At the beginning of the year, Compaq (NYSE: CPQ) CEO Eckhard Pfeiffer declared that his company’s “top strategic priority is Internet leadership in the industry.” Well, for now, it looks like that strategy surprisingly includes making Compaq computers harder to buy on the Internet. Compaq confirmed Tuesday that it is has stopped selling its computers to Internet-only retailers.

This move affects major players like Cyberian Outpost (Nasdaq: COOL) and Shopping.com (OTC: IBUY), which derive revenue from the sale of Compaq computers. Ironically, Compaq has made plans to purchase Shopping.com and merge it with the AltaVista search engine.

However, the move may not be permanent. The new policy officially began on February 15, and Compaq will reexamine things after 90 days.

Why the Shift in Policy?

Many online retailers sell items at cost, or just above cost. This competition is hurting brick-and-mortar retailers, which simply can’t match those prices because of their overhead. Compaq’s move was partially a concession to these stores.

Another reason for the move is that Compaq is evaluating whether it should sell computers on its own Web site. After all, if somebody is selling Compaq computers wholesale over the Internet, it might as well be Compaq.

If anybody can succeed with such an unlikely strategy, it’s Compaq. The company is the biggest worldwide suppliers of PCs. Compaq is simply the 800-meg gorilla of retail computing.

More Online Retailers Will Be Hurt

It’s hard to imagine this move hurting Compaq’s bottom line in a dramatic way. This, after all, is just a 90-day experiment for now. Pfeiffer is a wise man, and a move like this one was obviously calculated.

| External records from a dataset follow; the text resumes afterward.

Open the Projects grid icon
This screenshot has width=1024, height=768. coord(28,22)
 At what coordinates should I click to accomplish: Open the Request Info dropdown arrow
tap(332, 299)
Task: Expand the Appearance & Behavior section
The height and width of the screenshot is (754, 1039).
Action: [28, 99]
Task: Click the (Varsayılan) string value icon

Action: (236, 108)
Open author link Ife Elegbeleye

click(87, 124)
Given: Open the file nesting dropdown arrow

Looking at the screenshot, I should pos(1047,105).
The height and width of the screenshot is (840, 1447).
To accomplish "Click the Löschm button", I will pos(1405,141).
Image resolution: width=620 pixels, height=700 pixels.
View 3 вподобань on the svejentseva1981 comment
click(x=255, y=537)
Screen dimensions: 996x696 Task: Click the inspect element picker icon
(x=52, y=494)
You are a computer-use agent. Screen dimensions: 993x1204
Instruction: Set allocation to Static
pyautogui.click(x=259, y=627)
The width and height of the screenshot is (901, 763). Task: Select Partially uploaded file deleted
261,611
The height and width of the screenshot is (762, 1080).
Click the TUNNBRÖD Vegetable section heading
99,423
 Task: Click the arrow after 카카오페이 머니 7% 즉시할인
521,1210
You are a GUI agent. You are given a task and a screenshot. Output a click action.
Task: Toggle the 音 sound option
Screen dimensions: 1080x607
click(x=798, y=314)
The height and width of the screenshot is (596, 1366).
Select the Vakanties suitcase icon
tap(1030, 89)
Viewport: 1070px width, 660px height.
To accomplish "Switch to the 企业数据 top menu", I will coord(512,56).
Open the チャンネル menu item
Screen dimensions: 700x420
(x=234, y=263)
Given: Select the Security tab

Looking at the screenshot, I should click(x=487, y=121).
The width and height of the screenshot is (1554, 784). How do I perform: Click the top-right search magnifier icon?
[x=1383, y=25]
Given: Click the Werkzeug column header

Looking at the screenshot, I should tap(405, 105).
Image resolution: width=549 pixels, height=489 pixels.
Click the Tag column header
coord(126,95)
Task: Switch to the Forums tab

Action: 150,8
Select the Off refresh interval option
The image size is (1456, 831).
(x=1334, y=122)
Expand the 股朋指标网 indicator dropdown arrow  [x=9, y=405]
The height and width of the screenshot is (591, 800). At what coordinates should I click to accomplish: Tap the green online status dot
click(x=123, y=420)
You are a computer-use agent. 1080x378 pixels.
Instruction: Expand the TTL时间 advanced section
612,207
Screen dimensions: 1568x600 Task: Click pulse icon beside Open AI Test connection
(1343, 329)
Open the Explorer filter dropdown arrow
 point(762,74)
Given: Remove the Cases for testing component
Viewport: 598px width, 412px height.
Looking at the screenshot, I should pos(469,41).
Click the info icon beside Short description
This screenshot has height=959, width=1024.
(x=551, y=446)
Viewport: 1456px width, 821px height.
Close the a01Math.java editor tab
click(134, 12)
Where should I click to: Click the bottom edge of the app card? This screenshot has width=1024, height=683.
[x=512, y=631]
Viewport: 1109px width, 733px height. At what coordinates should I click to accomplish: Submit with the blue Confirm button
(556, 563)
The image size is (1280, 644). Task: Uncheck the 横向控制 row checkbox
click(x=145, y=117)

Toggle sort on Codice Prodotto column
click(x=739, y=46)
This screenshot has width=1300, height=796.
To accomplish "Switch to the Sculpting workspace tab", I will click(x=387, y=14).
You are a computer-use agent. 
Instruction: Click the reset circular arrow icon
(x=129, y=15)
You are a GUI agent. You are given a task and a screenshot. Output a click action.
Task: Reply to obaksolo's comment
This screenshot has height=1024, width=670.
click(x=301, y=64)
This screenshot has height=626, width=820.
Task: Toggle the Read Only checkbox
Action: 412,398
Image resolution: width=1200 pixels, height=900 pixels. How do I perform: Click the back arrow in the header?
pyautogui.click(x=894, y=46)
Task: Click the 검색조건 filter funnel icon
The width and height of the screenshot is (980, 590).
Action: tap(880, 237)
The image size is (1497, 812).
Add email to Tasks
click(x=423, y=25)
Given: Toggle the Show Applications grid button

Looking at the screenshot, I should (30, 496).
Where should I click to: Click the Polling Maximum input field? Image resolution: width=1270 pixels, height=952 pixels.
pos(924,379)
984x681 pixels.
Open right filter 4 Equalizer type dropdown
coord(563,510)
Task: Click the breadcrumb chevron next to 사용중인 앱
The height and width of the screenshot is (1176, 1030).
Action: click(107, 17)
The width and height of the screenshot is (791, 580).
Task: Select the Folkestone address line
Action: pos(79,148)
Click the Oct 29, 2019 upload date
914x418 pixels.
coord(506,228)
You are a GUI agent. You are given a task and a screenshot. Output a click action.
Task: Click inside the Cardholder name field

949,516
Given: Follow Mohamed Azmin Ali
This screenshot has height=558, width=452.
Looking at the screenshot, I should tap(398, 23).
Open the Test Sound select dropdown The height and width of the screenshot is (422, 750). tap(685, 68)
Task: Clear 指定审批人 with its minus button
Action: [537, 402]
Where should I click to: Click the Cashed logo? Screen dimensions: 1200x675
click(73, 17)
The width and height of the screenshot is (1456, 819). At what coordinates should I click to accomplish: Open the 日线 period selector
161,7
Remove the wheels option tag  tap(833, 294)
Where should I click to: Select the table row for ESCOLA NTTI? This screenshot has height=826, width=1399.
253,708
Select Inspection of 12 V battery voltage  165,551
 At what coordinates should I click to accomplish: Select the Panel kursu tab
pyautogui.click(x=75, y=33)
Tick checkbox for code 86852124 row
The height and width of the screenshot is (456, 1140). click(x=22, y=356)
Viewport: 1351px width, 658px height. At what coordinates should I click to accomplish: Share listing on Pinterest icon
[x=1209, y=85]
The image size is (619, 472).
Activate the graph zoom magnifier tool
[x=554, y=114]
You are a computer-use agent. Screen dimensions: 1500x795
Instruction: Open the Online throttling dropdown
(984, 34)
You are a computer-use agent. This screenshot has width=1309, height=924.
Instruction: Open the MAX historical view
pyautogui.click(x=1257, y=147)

But, it’s likely that numerous online retailers that sell all sorts of products could be hurt in the future. Compaq’s move into the sub-$1,000 PC market led to major changes in the computer industry. The company has started trends before, and if it’s starting one now, a lot of online stores should be concerned.

Imagine if a mega-corporation like Time-Warner (NYSE: TWX) decided to stop selling its products — all its books, magazines, videos, music, etc. — to Internet-only retailers. While this certainly would not cripple any sites, it could be a big blow to sites like Amazon.com (Nasdaq: AMZN) and CDNow (Nasdaq: CDNW).

The power of the manufacturer to profoundly affect e-commerce resellers should be taken into account more seriously than ever.